(What is needed):
Return every line of the listing below verbatim, with nothing changed or left out.

(Information given):
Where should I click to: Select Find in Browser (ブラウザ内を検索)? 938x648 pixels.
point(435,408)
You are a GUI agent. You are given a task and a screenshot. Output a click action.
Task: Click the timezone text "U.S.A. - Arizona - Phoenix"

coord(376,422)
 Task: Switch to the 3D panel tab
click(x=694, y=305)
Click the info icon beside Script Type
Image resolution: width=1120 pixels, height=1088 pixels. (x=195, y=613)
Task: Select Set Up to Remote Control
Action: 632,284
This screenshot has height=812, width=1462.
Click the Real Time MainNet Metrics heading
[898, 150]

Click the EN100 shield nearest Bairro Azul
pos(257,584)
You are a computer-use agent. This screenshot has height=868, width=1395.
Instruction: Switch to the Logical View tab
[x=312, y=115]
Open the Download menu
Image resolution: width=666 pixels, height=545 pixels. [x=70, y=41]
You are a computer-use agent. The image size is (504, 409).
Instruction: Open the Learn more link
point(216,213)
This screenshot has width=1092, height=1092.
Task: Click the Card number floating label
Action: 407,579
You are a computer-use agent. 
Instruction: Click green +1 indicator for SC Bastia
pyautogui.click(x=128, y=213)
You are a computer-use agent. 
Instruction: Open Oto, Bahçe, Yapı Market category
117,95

(Reply):
Where should I click to: Select Find in Browser (ブラウザ内を検索)? 938x648 pixels.
point(435,408)
You are a GUI agent. You are given a task and a screenshot. Output a click action.
Task: Click the timezone text "U.S.A. - Arizona - Phoenix"

coord(376,422)
 Task: Switch to the 3D panel tab
click(x=694, y=305)
Click the info icon beside Script Type
Image resolution: width=1120 pixels, height=1088 pixels. (x=195, y=613)
Task: Select Set Up to Remote Control
Action: 632,284
This screenshot has height=812, width=1462.
Click the Real Time MainNet Metrics heading
[898, 150]

Click the EN100 shield nearest Bairro Azul
pos(257,584)
You are a computer-use agent. This screenshot has height=868, width=1395.
Instruction: Switch to the Logical View tab
[x=312, y=115]
Open the Download menu
Image resolution: width=666 pixels, height=545 pixels. [x=70, y=41]
You are a computer-use agent. The image size is (504, 409).
Instruction: Open the Learn more link
point(216,213)
This screenshot has width=1092, height=1092.
Task: Click the Card number floating label
Action: 407,579
You are a computer-use agent. 
Instruction: Click green +1 indicator for SC Bastia
pyautogui.click(x=128, y=213)
You are a computer-use agent. 
Instruction: Open Oto, Bahçe, Yapı Market category
117,95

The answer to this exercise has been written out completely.